**Recorded data**
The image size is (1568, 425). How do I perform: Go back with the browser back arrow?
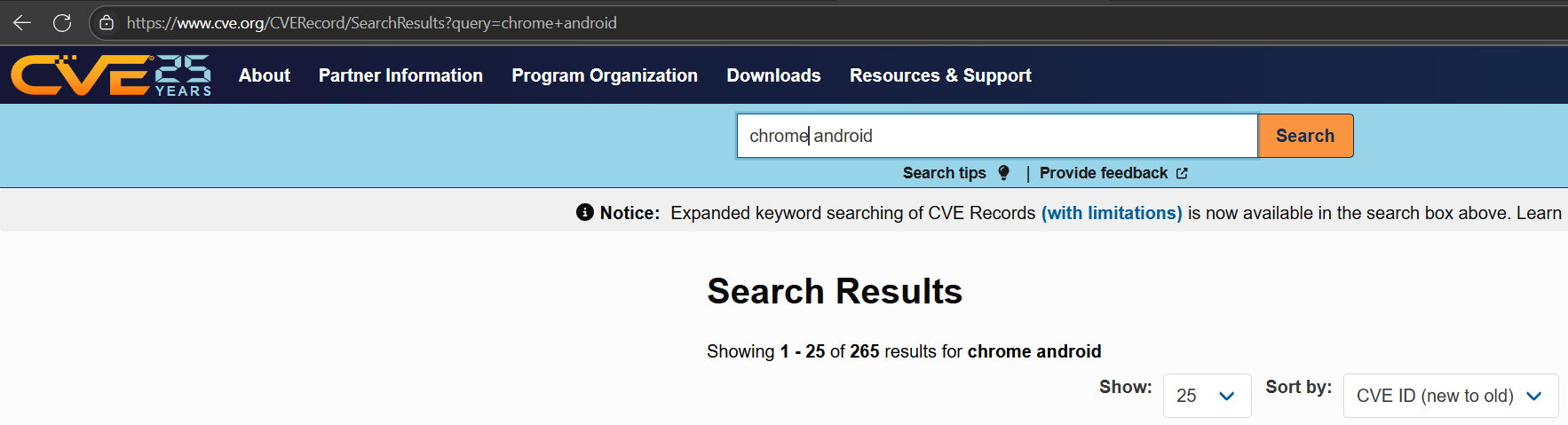pyautogui.click(x=22, y=23)
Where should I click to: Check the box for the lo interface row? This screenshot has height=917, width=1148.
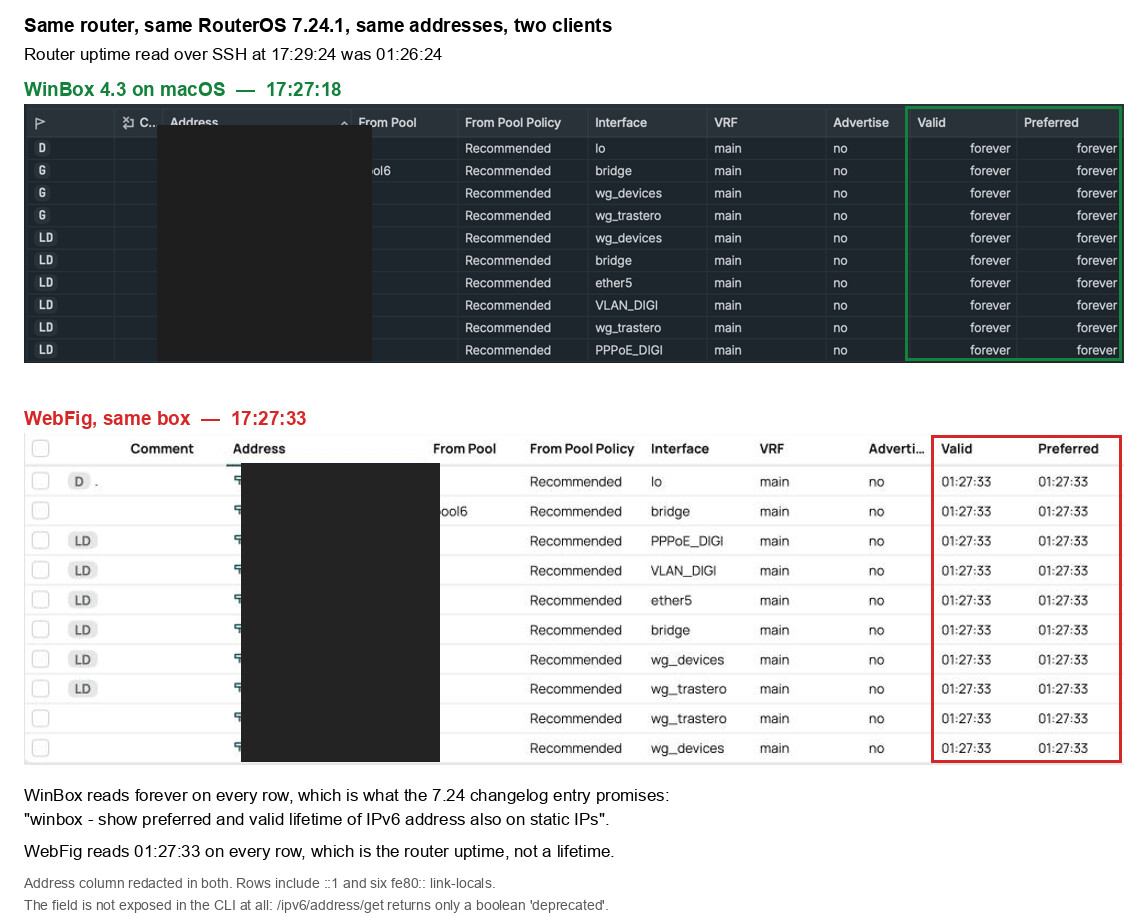41,481
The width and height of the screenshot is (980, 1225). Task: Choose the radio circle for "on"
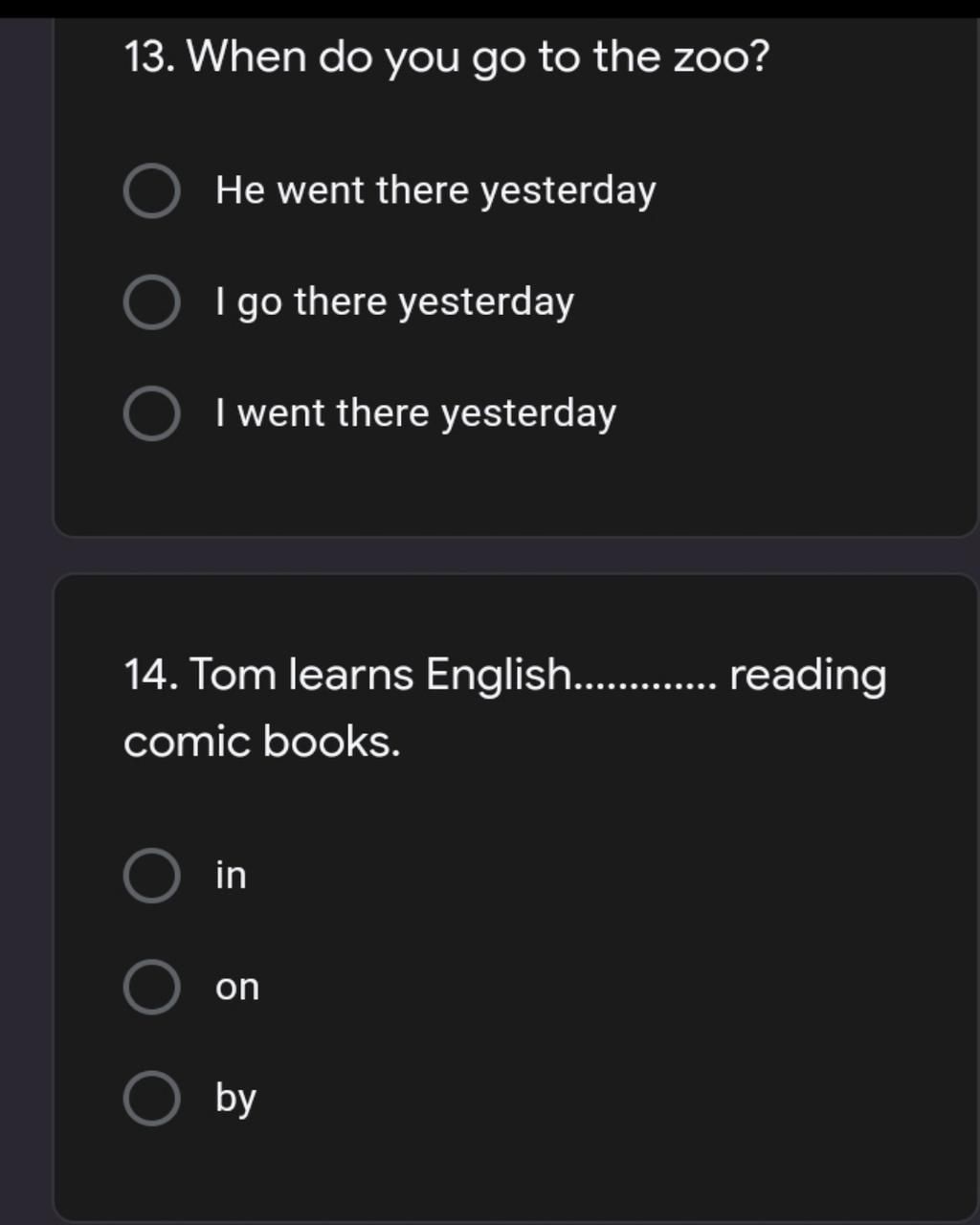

**Work to complete**
Only the lines from the one containing "Where should I" through the last line of the data above, both included, belong in the reply, each restated exactly and without pictures.

**Output of the exercise**
Where should I click to: Check the box for the lo interface row? This screenshot has height=917, width=1148.
41,481
The width and height of the screenshot is (980, 1225). Task: Choose the radio circle for "on"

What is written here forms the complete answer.